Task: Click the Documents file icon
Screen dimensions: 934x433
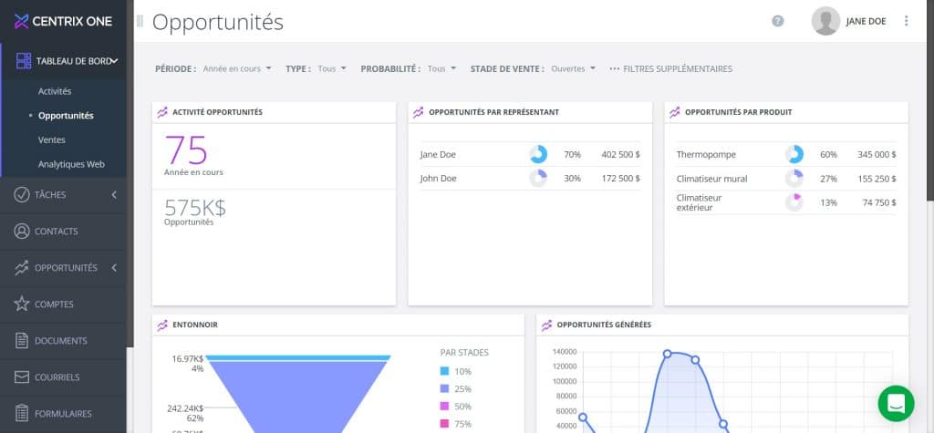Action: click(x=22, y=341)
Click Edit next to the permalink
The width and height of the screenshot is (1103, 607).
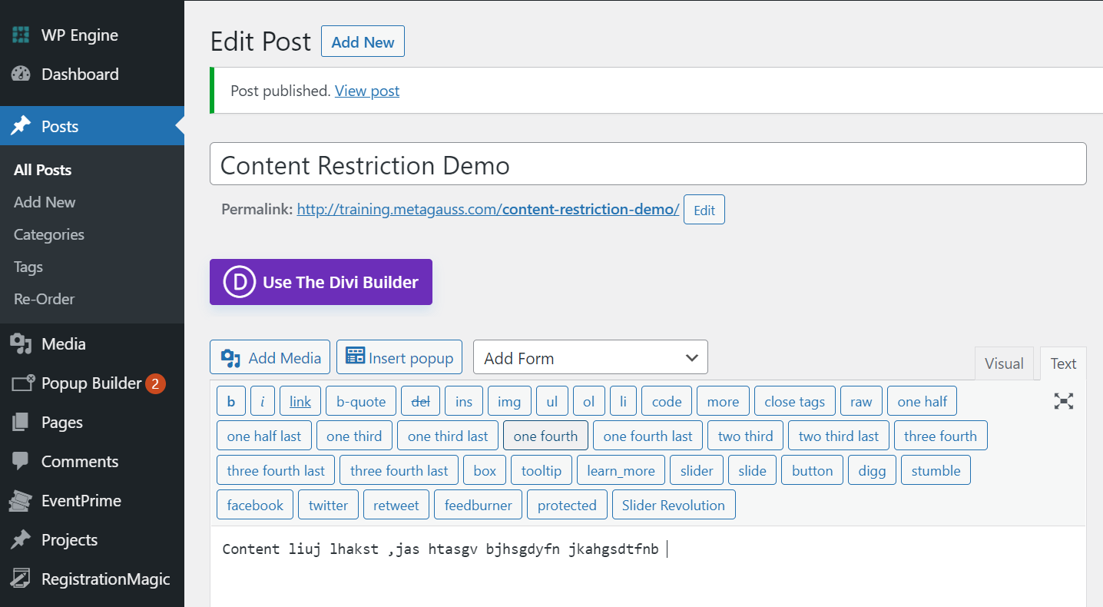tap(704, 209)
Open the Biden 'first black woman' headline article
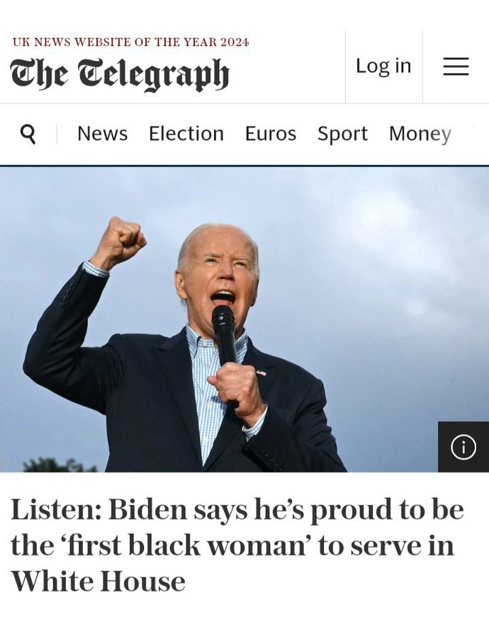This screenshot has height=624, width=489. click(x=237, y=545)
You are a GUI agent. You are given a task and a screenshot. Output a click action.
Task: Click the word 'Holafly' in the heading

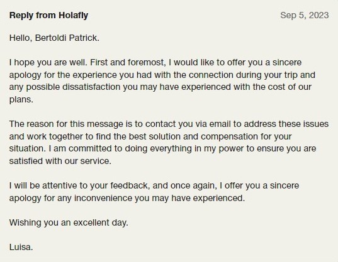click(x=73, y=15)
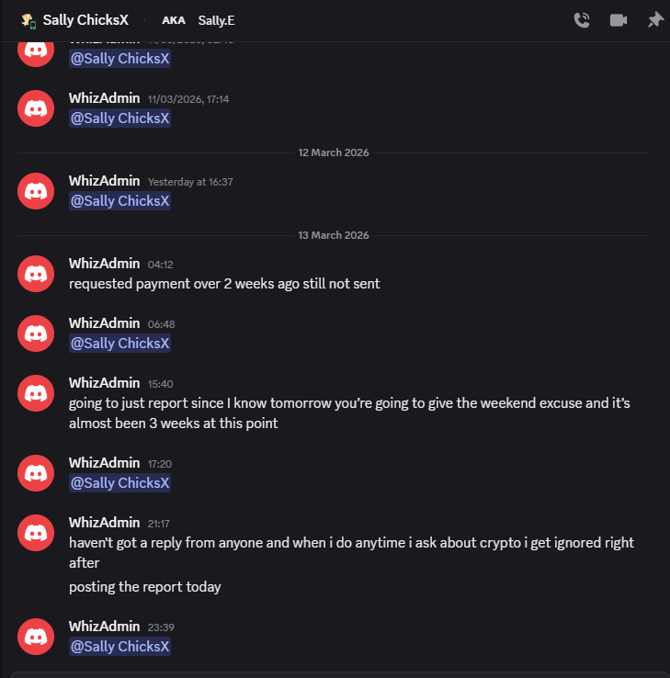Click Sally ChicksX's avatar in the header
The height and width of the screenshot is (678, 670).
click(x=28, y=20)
━━━━━━━━
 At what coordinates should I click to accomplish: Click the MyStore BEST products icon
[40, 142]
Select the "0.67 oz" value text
━━━━━━━━
■ Task description ■
Starting at the line that has "Open the Biden" and stopping after the line that has "click(x=28, y=20)", rewrite this data with "headline" replaced by "news" and everything else unchanged. Omit the pictures from your answer.

■ The reply ■
Open the Biden 'first black woman' news article
This screenshot has height=624, width=489. click(x=237, y=545)
You are a GUI agent. You are given a task and a screenshot. Output a click action.
Task: Click the word 'Holafly' in the heading

click(x=73, y=15)
Click Sally ChicksX's avatar in the header
The height and width of the screenshot is (678, 670).
click(x=28, y=20)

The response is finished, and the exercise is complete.